What the task asks: The entries underneath need to be duplicated exactly, with none omitted.
# # # # #
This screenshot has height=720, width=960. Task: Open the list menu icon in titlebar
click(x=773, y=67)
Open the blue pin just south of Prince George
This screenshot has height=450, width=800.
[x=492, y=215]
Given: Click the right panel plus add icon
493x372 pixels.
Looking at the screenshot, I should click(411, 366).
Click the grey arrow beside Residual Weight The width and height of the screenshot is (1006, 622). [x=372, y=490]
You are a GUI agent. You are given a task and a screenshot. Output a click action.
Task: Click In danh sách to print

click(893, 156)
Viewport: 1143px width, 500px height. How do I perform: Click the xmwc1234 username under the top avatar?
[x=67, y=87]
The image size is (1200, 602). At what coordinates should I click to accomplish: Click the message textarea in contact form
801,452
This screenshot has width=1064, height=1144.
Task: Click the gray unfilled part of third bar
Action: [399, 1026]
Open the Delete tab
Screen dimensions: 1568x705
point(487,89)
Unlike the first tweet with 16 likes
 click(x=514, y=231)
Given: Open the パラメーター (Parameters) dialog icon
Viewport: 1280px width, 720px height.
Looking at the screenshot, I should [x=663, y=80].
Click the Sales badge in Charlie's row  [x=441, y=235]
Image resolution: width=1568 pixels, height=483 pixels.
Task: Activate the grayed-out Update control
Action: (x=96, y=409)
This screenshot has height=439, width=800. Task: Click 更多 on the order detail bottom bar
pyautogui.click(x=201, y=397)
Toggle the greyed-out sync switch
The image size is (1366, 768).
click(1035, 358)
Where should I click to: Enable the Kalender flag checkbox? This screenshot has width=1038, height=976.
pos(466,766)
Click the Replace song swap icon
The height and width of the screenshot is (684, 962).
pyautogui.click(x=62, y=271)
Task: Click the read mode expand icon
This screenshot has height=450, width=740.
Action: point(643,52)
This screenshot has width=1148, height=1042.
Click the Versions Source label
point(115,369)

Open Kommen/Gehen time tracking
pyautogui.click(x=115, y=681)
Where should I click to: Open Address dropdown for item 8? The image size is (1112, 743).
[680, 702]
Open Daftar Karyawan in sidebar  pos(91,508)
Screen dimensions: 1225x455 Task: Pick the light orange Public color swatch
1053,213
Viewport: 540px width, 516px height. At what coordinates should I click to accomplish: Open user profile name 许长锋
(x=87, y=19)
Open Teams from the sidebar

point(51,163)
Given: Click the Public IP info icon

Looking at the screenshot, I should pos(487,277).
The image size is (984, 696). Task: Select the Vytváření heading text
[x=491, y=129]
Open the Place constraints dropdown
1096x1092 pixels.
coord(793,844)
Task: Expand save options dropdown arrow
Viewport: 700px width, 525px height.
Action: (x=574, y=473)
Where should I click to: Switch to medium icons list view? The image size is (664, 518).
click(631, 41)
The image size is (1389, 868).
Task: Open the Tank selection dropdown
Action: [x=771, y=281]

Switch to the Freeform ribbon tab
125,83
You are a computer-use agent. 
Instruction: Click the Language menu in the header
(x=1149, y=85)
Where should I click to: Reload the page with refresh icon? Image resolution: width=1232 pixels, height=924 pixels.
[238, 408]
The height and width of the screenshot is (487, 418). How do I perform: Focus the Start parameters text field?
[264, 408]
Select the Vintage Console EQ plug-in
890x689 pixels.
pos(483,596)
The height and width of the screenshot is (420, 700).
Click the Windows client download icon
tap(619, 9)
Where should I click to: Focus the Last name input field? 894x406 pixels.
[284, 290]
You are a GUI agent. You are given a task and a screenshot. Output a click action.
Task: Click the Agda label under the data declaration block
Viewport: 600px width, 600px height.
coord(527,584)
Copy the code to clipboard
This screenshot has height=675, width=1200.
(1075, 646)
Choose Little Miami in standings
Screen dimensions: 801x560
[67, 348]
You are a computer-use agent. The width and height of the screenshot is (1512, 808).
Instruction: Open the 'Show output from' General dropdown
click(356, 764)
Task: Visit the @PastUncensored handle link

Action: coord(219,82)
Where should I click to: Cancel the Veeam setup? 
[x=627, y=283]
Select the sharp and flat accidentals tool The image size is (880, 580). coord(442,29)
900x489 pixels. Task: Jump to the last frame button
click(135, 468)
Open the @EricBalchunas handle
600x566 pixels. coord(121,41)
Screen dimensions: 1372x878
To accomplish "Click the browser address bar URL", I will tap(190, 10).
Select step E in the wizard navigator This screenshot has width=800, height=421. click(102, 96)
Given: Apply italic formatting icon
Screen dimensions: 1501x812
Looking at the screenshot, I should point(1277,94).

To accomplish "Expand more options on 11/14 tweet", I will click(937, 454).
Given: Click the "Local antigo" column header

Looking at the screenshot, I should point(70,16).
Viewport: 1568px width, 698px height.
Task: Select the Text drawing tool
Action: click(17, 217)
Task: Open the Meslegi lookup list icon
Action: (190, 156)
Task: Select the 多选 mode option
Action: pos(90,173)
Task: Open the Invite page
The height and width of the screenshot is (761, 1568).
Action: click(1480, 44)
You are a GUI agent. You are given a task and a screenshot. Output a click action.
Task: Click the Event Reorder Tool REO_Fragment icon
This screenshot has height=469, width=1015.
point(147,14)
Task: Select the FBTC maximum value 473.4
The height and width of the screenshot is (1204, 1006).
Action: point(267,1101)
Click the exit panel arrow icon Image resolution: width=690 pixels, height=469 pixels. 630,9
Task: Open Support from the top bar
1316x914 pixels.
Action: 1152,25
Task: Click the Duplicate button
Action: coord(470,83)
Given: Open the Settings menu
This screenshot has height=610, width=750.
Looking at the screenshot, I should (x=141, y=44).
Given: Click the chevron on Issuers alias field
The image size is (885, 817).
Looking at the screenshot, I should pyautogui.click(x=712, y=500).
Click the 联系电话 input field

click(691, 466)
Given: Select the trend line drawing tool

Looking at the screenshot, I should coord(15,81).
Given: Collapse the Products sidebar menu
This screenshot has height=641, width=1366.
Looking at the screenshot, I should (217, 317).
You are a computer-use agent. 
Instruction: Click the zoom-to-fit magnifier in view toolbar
# # # # #
Answer section:
This screenshot has height=720, width=960. Task: Open the list menu icon in titlebar
click(x=773, y=67)
Open the blue pin just south of Prince George
This screenshot has height=450, width=800.
[x=492, y=215]
Given: Click the right panel plus add icon
493x372 pixels.
Looking at the screenshot, I should click(411, 366).
Click the grey arrow beside Residual Weight The width and height of the screenshot is (1006, 622). [x=372, y=490]
You are a GUI agent. You are given a task and a screenshot. Output a click action.
Task: Click In danh sách to print

click(893, 156)
Viewport: 1143px width, 500px height. How do I perform: Click the xmwc1234 username under the top avatar?
[x=67, y=87]
The image size is (1200, 602). At what coordinates should I click to accomplish: Click the message textarea in contact form
801,452
This screenshot has width=1064, height=1144.
Task: Click the gray unfilled part of third bar
Action: [399, 1026]
Open the Delete tab
Screen dimensions: 1568x705
point(487,89)
Unlike the first tweet with 16 likes
 click(x=514, y=231)
Given: Open the パラメーター (Parameters) dialog icon
Viewport: 1280px width, 720px height.
Looking at the screenshot, I should [x=663, y=80].
Click the Sales badge in Charlie's row  [x=441, y=235]
Image resolution: width=1568 pixels, height=483 pixels.
Task: Activate the grayed-out Update control
Action: (x=96, y=409)
This screenshot has height=439, width=800. Task: Click 更多 on the order detail bottom bar
pyautogui.click(x=201, y=397)
Toggle the greyed-out sync switch
The image size is (1366, 768).
click(1035, 358)
Where should I click to: Enable the Kalender flag checkbox? This screenshot has width=1038, height=976.
pos(466,766)
Click the Replace song swap icon
The height and width of the screenshot is (684, 962).
pyautogui.click(x=62, y=271)
Task: Click the read mode expand icon
This screenshot has height=450, width=740.
Action: point(643,52)
This screenshot has width=1148, height=1042.
Click the Versions Source label
point(115,369)

Open Kommen/Gehen time tracking
pyautogui.click(x=115, y=681)
Where should I click to: Open Address dropdown for item 8? The image size is (1112, 743).
[680, 702]
Open Daftar Karyawan in sidebar  pos(91,508)
Screen dimensions: 1225x455 Task: Pick the light orange Public color swatch
1053,213
Viewport: 540px width, 516px height. At what coordinates should I click to accomplish: Open user profile name 许长锋
(x=87, y=19)
Open Teams from the sidebar

point(51,163)
Given: Click the Public IP info icon

Looking at the screenshot, I should pos(487,277).
The image size is (984, 696). Task: Select the Vytváření heading text
[x=491, y=129]
Open the Place constraints dropdown
1096x1092 pixels.
coord(793,844)
Task: Expand save options dropdown arrow
Viewport: 700px width, 525px height.
Action: (x=574, y=473)
Where should I click to: Switch to medium icons list view? The image size is (664, 518).
click(631, 41)
The image size is (1389, 868).
Task: Open the Tank selection dropdown
Action: [x=771, y=281]

Switch to the Freeform ribbon tab
125,83
You are a computer-use agent. 
Instruction: Click the Language menu in the header
(x=1149, y=85)
Where should I click to: Reload the page with refresh icon? Image resolution: width=1232 pixels, height=924 pixels.
[238, 408]
The height and width of the screenshot is (487, 418). How do I perform: Focus the Start parameters text field?
[264, 408]
Select the Vintage Console EQ plug-in
890x689 pixels.
pos(483,596)
The height and width of the screenshot is (420, 700).
Click the Windows client download icon
tap(619, 9)
Where should I click to: Focus the Last name input field? 894x406 pixels.
[284, 290]
You are a GUI agent. You are given a task and a screenshot. Output a click action.
Task: Click the Agda label under the data declaration block
Viewport: 600px width, 600px height.
coord(527,584)
Copy the code to clipboard
This screenshot has height=675, width=1200.
(1075, 646)
Choose Little Miami in standings
Screen dimensions: 801x560
[67, 348]
You are a computer-use agent. The width and height of the screenshot is (1512, 808).
Instruction: Open the 'Show output from' General dropdown
click(356, 764)
Task: Visit the @PastUncensored handle link

Action: coord(219,82)
Where should I click to: Cancel the Veeam setup? 
[x=627, y=283]
Select the sharp and flat accidentals tool The image size is (880, 580). coord(442,29)
900x489 pixels. Task: Jump to the last frame button
click(135, 468)
Open the @EricBalchunas handle
600x566 pixels. coord(121,41)
Screen dimensions: 1372x878
To accomplish "Click the browser address bar URL", I will tap(190, 10).
Select step E in the wizard navigator This screenshot has width=800, height=421. click(102, 96)
Given: Apply italic formatting icon
Screen dimensions: 1501x812
Looking at the screenshot, I should point(1277,94).

To accomplish "Expand more options on 11/14 tweet", I will click(937, 454).
Given: Click the "Local antigo" column header

Looking at the screenshot, I should point(70,16).
Viewport: 1568px width, 698px height.
Task: Select the Text drawing tool
Action: click(17, 217)
Task: Open the Meslegi lookup list icon
Action: (190, 156)
Task: Select the 多选 mode option
Action: pos(90,173)
Task: Open the Invite page
The height and width of the screenshot is (761, 1568).
Action: click(1480, 44)
You are a GUI agent. You are given a task and a screenshot. Output a click action.
Task: Click the Event Reorder Tool REO_Fragment icon
This screenshot has height=469, width=1015.
point(147,14)
Task: Select the FBTC maximum value 473.4
The height and width of the screenshot is (1204, 1006).
Action: point(267,1101)
Click the exit panel arrow icon Image resolution: width=690 pixels, height=469 pixels. 630,9
Task: Open Support from the top bar
1316x914 pixels.
Action: 1152,25
Task: Click the Duplicate button
Action: coord(470,83)
Given: Open the Settings menu
This screenshot has height=610, width=750.
Looking at the screenshot, I should (x=141, y=44).
Given: Click the chevron on Issuers alias field
The image size is (885, 817).
Looking at the screenshot, I should pyautogui.click(x=712, y=500).
Click the 联系电话 input field

click(691, 466)
Given: Select the trend line drawing tool

Looking at the screenshot, I should coord(15,81).
Given: Collapse the Products sidebar menu
This screenshot has height=641, width=1366.
Looking at the screenshot, I should (217, 317).
You are a computer-use agent. 
Instruction: Click the zoom-to-fit magnifier in view toolbar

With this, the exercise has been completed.